Oaty Pumpkin Chocolate Chip Cookies
One serving contains 149 calories, 2g of protein, and 7g of fat. This recipe covers 4% of your daily requirements of vitamins and minerals. This recipe serves 42. If you have all purpose flour, pumpkin puree, old fashioned rolled oats, and a few other ingredients on hand, you can make it. It is a good option if you're following a vegetarian diet. From preparation to the plate, this recipe takes about 2 hours and 30 minutes.
Instructions
In a medium bowl, whisk together flour, oats, cinnamon, nutmeg, cloves, salt, and baking soda; set aside.
In a small bowl, whisk together molasses, egg, and vanilla; set aside.
In a large bowl, whisk together pumpkin, light brown sugar, sugar, and melted butter until basically smooth.
Add molasses mixture and whisk until well combined.
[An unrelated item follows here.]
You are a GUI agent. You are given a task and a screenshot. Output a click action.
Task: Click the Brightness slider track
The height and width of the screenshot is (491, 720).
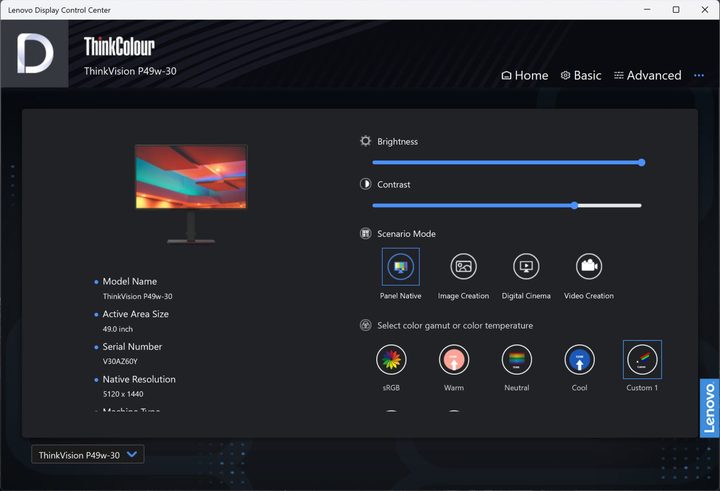(x=507, y=162)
Stir in dry ingredients. Dough will be very wet—cover bowl with plastic wrap and let rest in fridge for at least 2 hours.
Adjust oven racks to upper and lower-middle positions and preheat oven to 350°F. Line two baking sheets with parchment paper. Drop dough by rounded tablespoon (I prefer to use a spring-loaded 1 1/2-tablespoon cookie scoop) onto prepared baking sheets.
Bake until just dry on top and darkened at the edges, about 12 minutes.
Let cool 5 minutes then transfer to a wire rack to finish cooling. Repeat with remaining dough.